**Input material:**
====================

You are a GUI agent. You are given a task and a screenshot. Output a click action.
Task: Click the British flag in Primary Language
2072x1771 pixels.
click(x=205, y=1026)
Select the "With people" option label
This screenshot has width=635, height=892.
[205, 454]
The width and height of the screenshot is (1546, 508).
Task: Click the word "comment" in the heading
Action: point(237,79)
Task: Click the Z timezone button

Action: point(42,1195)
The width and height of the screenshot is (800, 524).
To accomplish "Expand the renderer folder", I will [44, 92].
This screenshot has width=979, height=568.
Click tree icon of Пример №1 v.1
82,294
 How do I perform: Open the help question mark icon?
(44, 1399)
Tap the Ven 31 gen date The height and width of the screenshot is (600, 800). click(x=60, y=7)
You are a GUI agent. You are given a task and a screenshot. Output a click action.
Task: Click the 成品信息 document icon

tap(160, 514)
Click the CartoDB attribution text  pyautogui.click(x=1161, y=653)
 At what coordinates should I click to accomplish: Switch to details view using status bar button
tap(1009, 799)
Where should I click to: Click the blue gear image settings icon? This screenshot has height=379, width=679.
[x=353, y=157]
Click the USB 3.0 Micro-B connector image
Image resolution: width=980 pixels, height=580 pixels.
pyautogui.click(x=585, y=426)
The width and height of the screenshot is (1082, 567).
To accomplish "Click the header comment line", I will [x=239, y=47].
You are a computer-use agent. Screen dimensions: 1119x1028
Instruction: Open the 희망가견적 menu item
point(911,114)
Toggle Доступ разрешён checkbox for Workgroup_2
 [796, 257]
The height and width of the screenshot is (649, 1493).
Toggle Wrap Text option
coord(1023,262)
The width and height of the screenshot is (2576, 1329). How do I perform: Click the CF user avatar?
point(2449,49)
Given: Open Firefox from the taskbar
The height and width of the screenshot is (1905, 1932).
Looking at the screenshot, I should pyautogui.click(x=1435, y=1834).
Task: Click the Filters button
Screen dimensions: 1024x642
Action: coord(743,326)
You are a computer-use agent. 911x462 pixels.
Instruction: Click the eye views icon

====================

**Requirement:** Reproduce all of the material above word for word, keeping every line in its original order.

**Worked solution:**
You are a GUI agent. You are given a task and a screenshot. Output a click action.
Task: Click the British flag in Primary Language
2072x1771 pixels.
click(x=205, y=1026)
Select the "With people" option label
This screenshot has width=635, height=892.
[205, 454]
The width and height of the screenshot is (1546, 508).
Task: Click the word "comment" in the heading
Action: point(237,79)
Task: Click the Z timezone button

Action: point(42,1195)
The width and height of the screenshot is (800, 524).
To accomplish "Expand the renderer folder", I will [44, 92].
This screenshot has width=979, height=568.
Click tree icon of Пример №1 v.1
82,294
 How do I perform: Open the help question mark icon?
(44, 1399)
Tap the Ven 31 gen date The height and width of the screenshot is (600, 800). click(x=60, y=7)
You are a GUI agent. You are given a task and a screenshot. Output a click action.
Task: Click the 成品信息 document icon

tap(160, 514)
Click the CartoDB attribution text  pyautogui.click(x=1161, y=653)
 At what coordinates should I click to accomplish: Switch to details view using status bar button
tap(1009, 799)
Where should I click to: Click the blue gear image settings icon? This screenshot has height=379, width=679.
[x=353, y=157]
Click the USB 3.0 Micro-B connector image
Image resolution: width=980 pixels, height=580 pixels.
pyautogui.click(x=585, y=426)
The width and height of the screenshot is (1082, 567).
To accomplish "Click the header comment line", I will [x=239, y=47].
You are a computer-use agent. Screen dimensions: 1119x1028
Instruction: Open the 희망가견적 menu item
point(911,114)
Toggle Доступ разрешён checkbox for Workgroup_2
 [796, 257]
The height and width of the screenshot is (649, 1493).
Toggle Wrap Text option
coord(1023,262)
The width and height of the screenshot is (2576, 1329). How do I perform: Click the CF user avatar?
point(2449,49)
Given: Open Firefox from the taskbar
The height and width of the screenshot is (1905, 1932).
Looking at the screenshot, I should pyautogui.click(x=1435, y=1834).
Task: Click the Filters button
Screen dimensions: 1024x642
Action: coord(743,326)
You are a computer-use agent. 911x462 pixels.
Instruction: Click the eye views icon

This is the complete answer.